We are all stories. We are all storytellers. It is important to remind ourselves that we have stories to share. It matters a great deal that our stories are heard and shared with others. The power of hearing and sharing our stories can transform generations. Youth ministry often functions as a silo, disconnected from other generations. This disconnect between generations harms not only youth but also older generations who age in isolation, without becoming elders to the next generation. Both youth and elders carry stories, knowledge, and wisdom that long to live on in other generations. Younger generations benefit in body, mind, and spirit from the contemplative practice of storytelling as an art form.
I often ask the youth I serve why they think the stories in the Bible are so profound. Why are these stories, in particular, worth wrestling with, engaging with, and using for spiritual lessons? They matter because they were important enough to be spoken aloud, passed from mouth to ear, generation to generation, long before they were ever written down.
Do you want your life story to matter so much that both young and old alike want to hear it, ask questions, wrestle with its meaning, and find life-giving lessons within it? Is there something that you know that others should know, and you could teach them?
How often do any one of us sit and listen to the stories of those around us? Perhaps a parent, or a grandparent, offers us wisdom and legacy, not as instruction but as lived experience. We encounter the beauty of a story shared. A life remembered out loud, together in communion of community.
In our youth ministry, we are intentionally moving out of generational silos. We are seeing youth thrive in intergenerational gatherings centered on food, prayer, storytelling, and skill-sharing. It is beautiful to watch traditions, skills, and knowledge move back and forth between generations. This is happening not only through blood family, but through chosen family. They are connecting through shared art, stories, makerspaces, food, and games.

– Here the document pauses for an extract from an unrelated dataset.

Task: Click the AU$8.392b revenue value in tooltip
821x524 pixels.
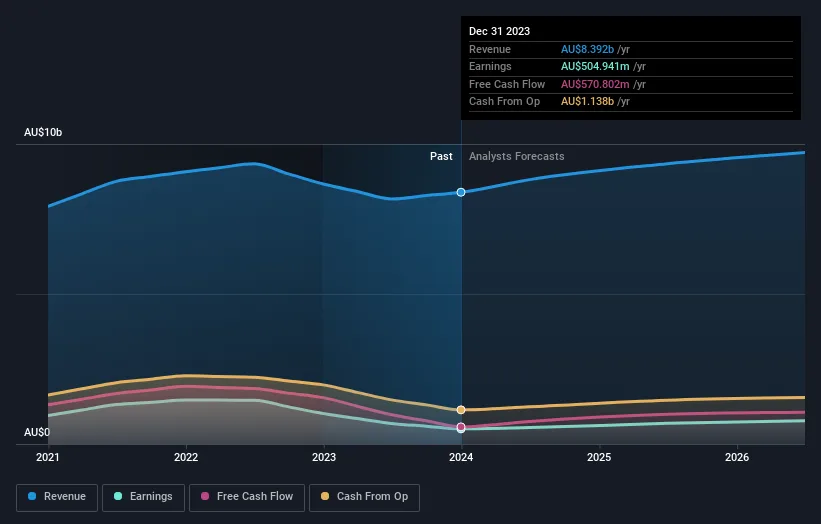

Our youth are sharing their ideas on faith, life, friendship, and technology through stories and by co-creating food together. Our elders are sharing professional skills such as project management, conflict negotiation, budgeting and investing, and much more.
This, too, is a contemplative practice. A contemplative experience. One where presence is felt, both the presence of one another and the presence of God. This is part of living contemplative practices through the embodiment of faith in sacred time together, sharing ideas, stories, skills, and living legacies.